_WORK TO COMPLETE_.
Copy out the passage of the piece on science communication starting at "So, when Rachel" and ending at "with impressionable newcomers.".

_DOCUMENT SECTION_.
::::
Reproduced with permission from the author from an article published on LinkedIn.
Chair: Professor Rachel Webster, Astrophysicist, The University of Melbourne
Dr Katie Mack, Theoretical Astrophysicist, DECRA Fellow, School of Physics, The University of Melbourne
Ms Upulie Divisekera, Coordinator of @realscientists, Molecular Biologist & PhD candidate, Faculty of Engineering, Monash University
Associate Professor Alan Duffy, Science Communicator & Astrophysicist, Centre for Astrophysics & Supercomputing, Swinburne University
Dr Morgan Saletta, Anthropologist of Science & Technology, The University of Melbourne
As science communicators, we are always being asked to evaluate our activities and demonstrate impact. Teachers know this well. How do you know which part of what program helped form the adult you see before you today? That science outreach event you planned for 8-9-year-olds some 20 years ago, did it impact those children as intended? Did it contribute to their later decision to choose a career in science? Did it make them more scientifically literate even though they grew up to do art? If we interviewed them today, would they correctly recall your wonderful program and describe how it changed their life or would it just be part of a fog of memories which included fun trips to the museum with their favourite aunt who was a scientist?
So, when Rachel Webster was asked at the start of this event, what turned her onto science, it was satisfying to hear her say she had two clear recollections. The first was as at age eight. Something triggered in her a desire to be a scientist, so she asked her mother what she needed to do and then she never strayed from that path – to high school maths, physics and chemistry and onto University. Once at University, it was a Summer School outreach program which led her to Astronomy. This will hearten colleagues who have spent many hours in very unglamorous camping spots eating yet more bad sausages and white bread as they share their enthusiasm for their subject with impressionable newcomers.
::::
_INPUT DATA_.

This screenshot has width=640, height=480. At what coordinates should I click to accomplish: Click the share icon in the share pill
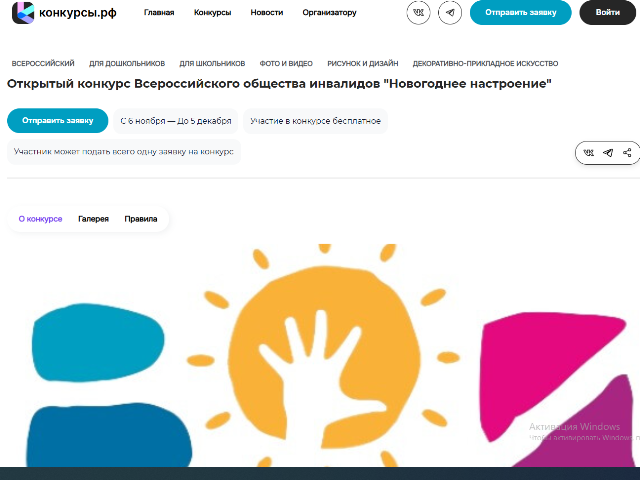click(x=627, y=153)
::::
_ANSWER SECTION_.
So, when Rachel Webster was asked at the start of this event, what turned her onto science, it was satisfying to hear her say she had two clear recollections. The first was as at age eight. Something triggered in her a desire to be a scientist, so she asked her mother what she needed to do and then she never strayed from that path – to high school maths, physics and chemistry and onto University. Once at University, it was a Summer School outreach program which led her to Astronomy. This will hearten colleagues who have spent many hours in very unglamorous camping spots eating yet more bad sausages and white bread as they share their enthusiasm for their subject with impressionable newcomers.